Your task is to transcribe all of the data below exactly, omitting the images.

Stored items:
[Start of Attachment]
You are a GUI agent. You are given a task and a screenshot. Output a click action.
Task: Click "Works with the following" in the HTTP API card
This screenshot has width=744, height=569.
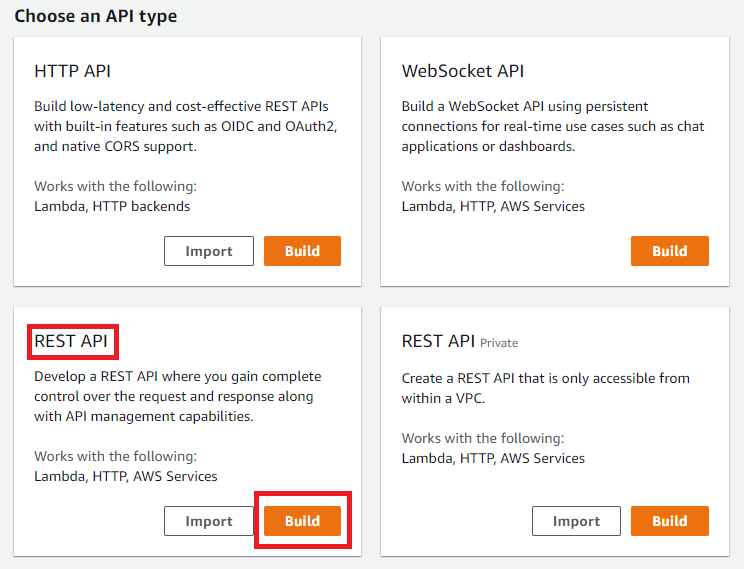[115, 186]
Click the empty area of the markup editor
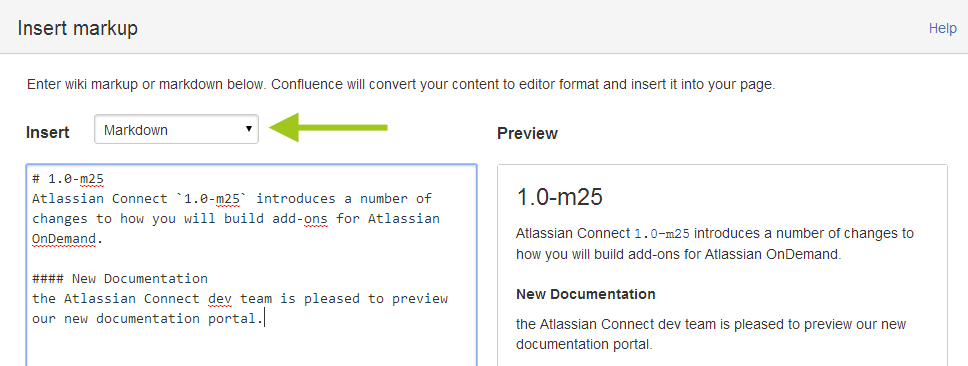The width and height of the screenshot is (968, 366). tap(251, 346)
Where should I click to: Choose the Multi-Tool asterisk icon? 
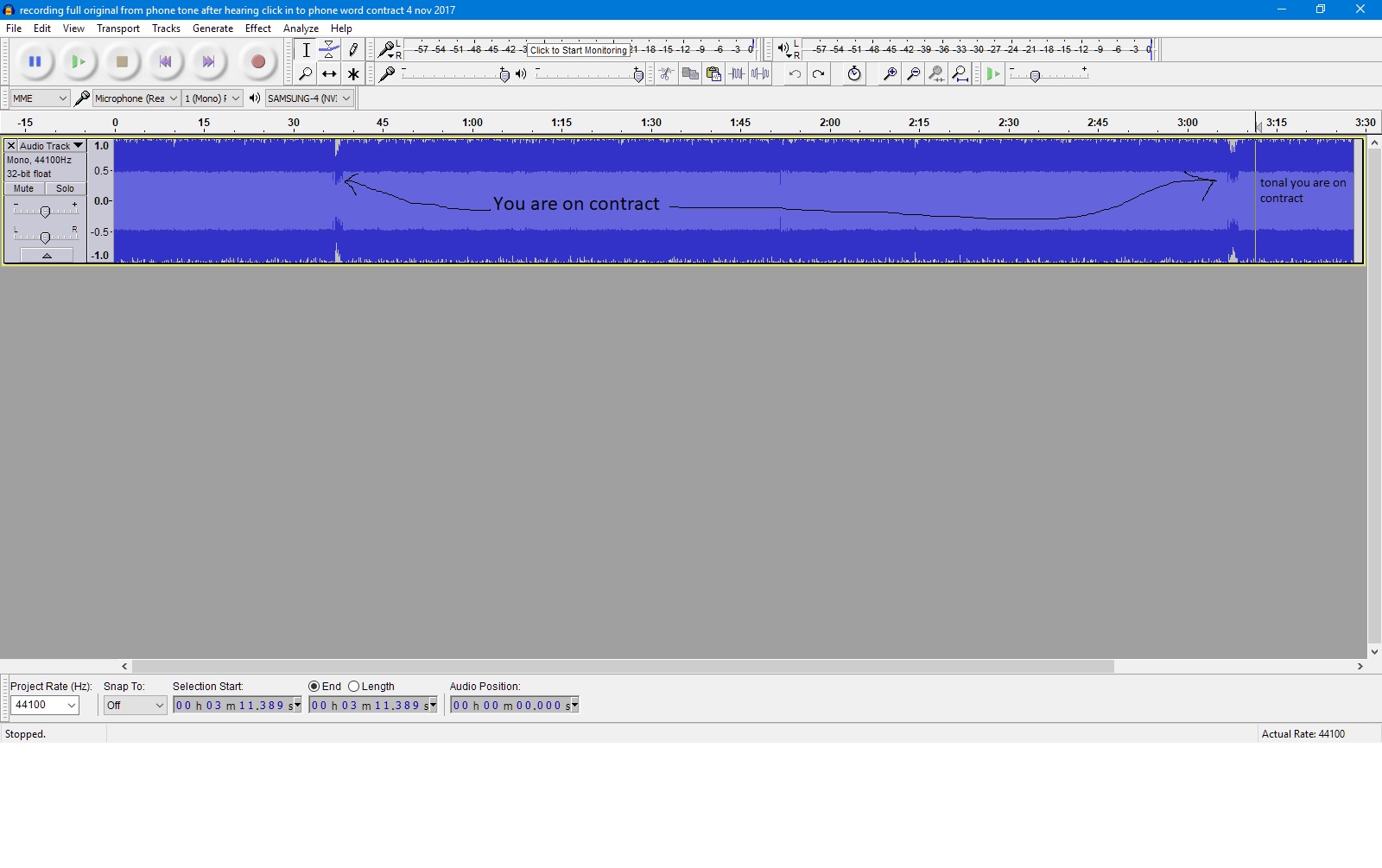click(x=353, y=74)
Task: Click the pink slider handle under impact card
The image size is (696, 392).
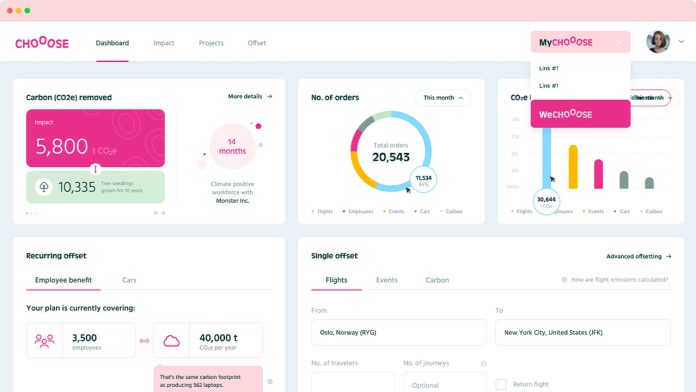Action: point(95,169)
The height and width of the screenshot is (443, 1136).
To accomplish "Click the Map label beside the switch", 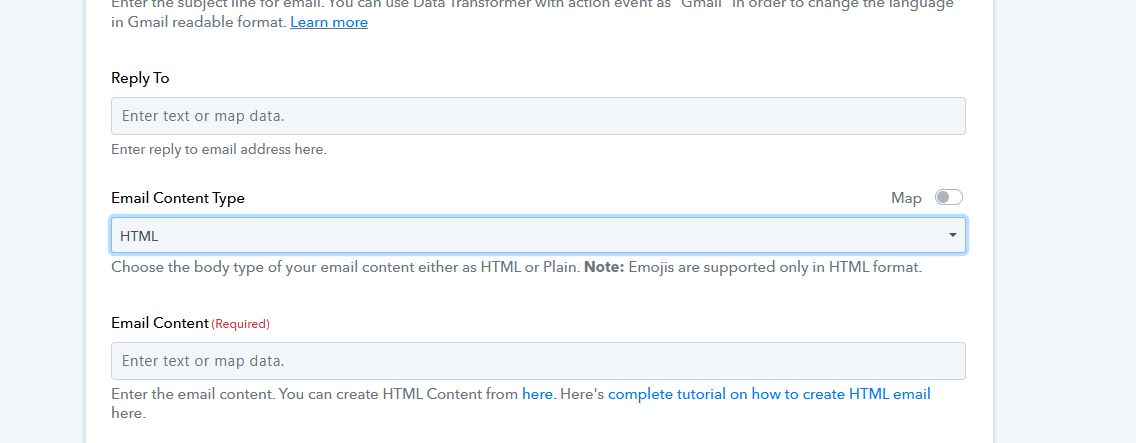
[End of Attachment]
▶ WRITTEN SOLUTION:
You are a GUI agent. You are given a task and a screenshot. Output a click action.
Task: Click "Works with the following" in the HTTP API card
This screenshot has width=744, height=569.
[115, 186]
Click the empty area of the markup editor
The width and height of the screenshot is (968, 366). tap(251, 346)
Where should I click to: Choose the Multi-Tool asterisk icon? 
click(x=353, y=74)
Task: Click the pink slider handle under impact card
The image size is (696, 392).
Action: point(95,169)
The height and width of the screenshot is (443, 1136).
To accomplish "Click the Map label beside the switch", 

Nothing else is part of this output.